▶ _Work to be completed_
Return a copy of every line in the data below that contains "agent".

Top of The data

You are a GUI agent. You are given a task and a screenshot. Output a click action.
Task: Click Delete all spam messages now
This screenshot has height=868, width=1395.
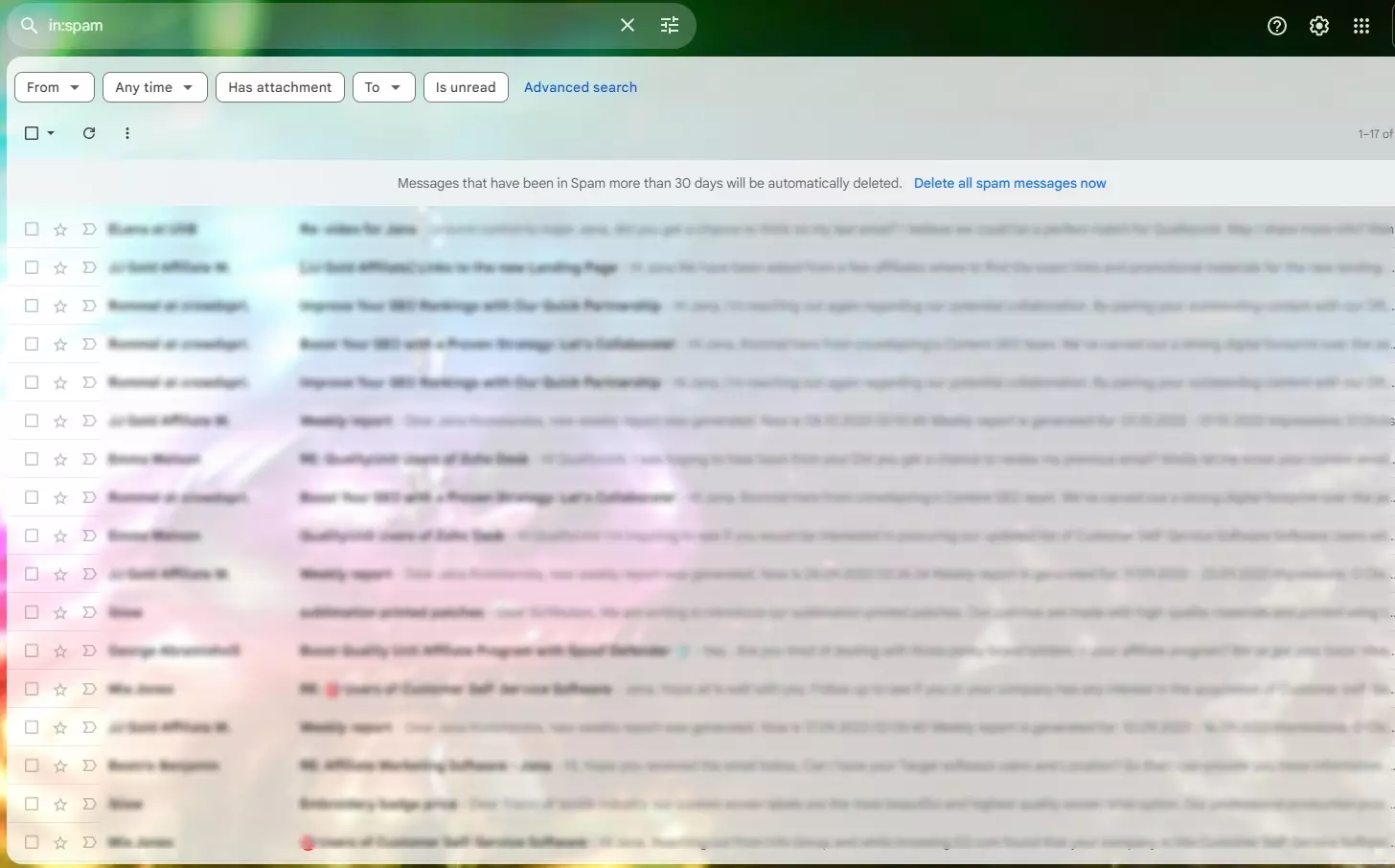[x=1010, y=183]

Bottom of The data
Top of The data

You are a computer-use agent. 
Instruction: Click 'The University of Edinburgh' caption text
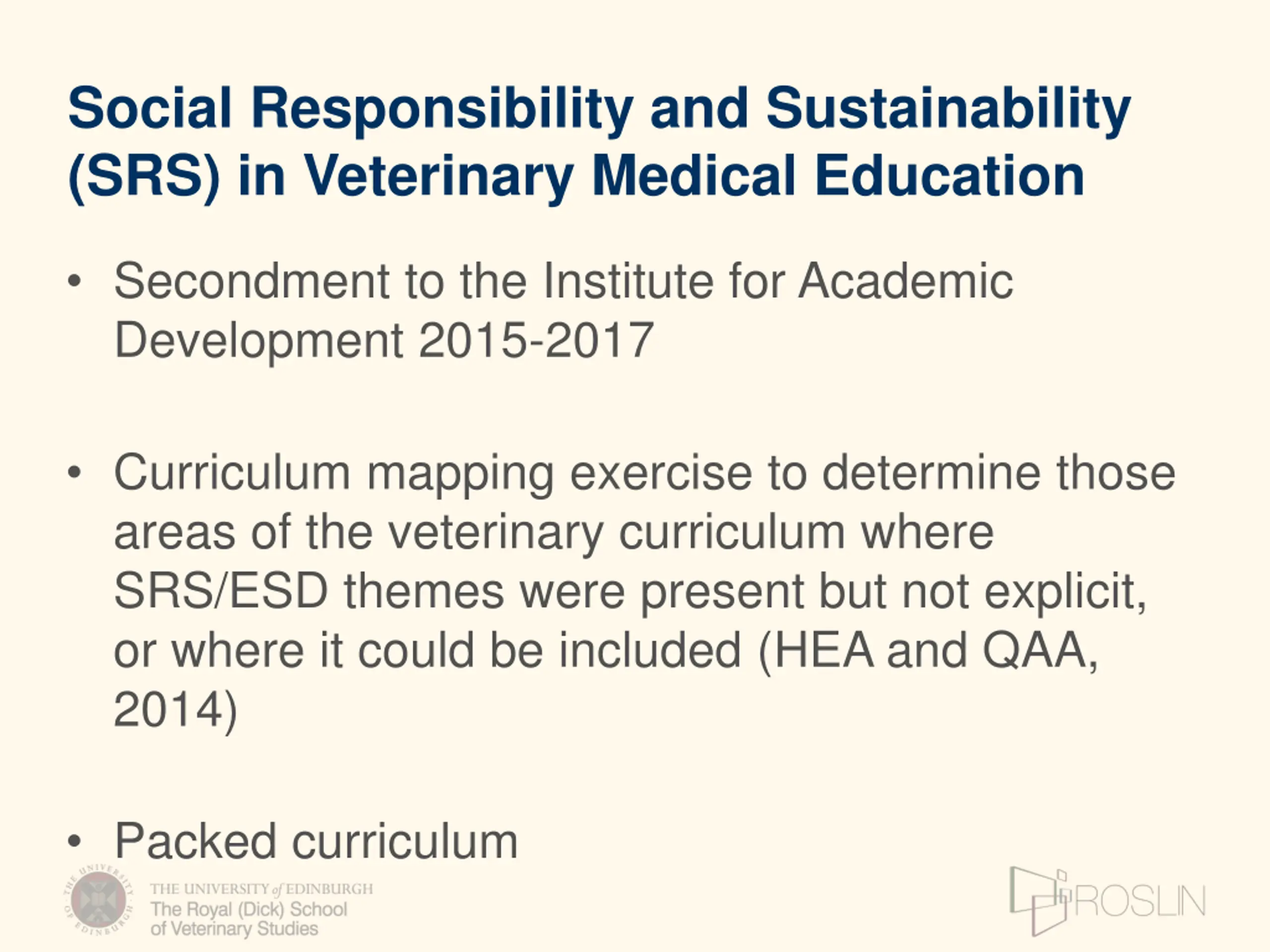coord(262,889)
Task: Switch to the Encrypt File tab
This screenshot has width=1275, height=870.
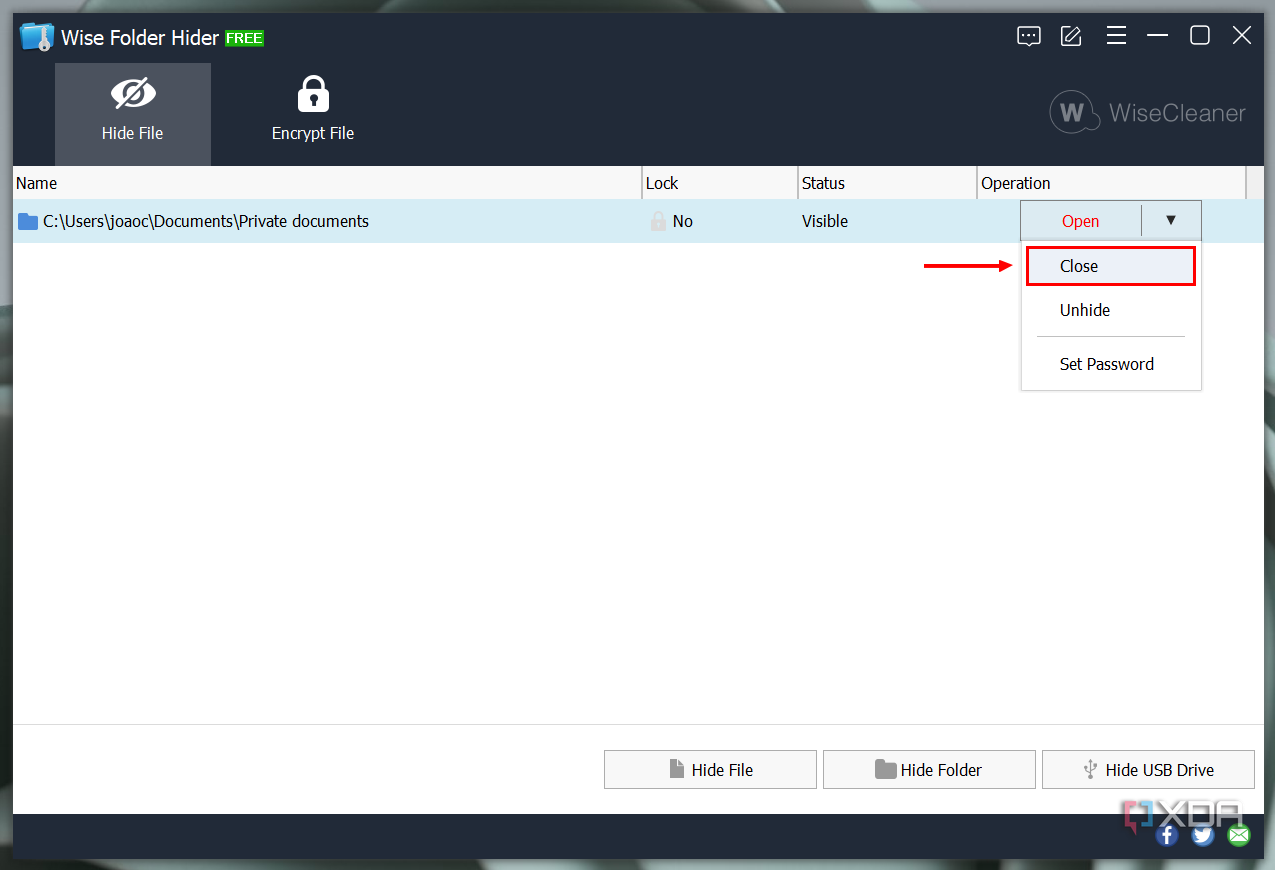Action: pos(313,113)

Bottom of The data

▶ _Result of the task_
You are a GUI agent. You are given a task and a screenshot. Output a click action.
You are a computer-use agent. 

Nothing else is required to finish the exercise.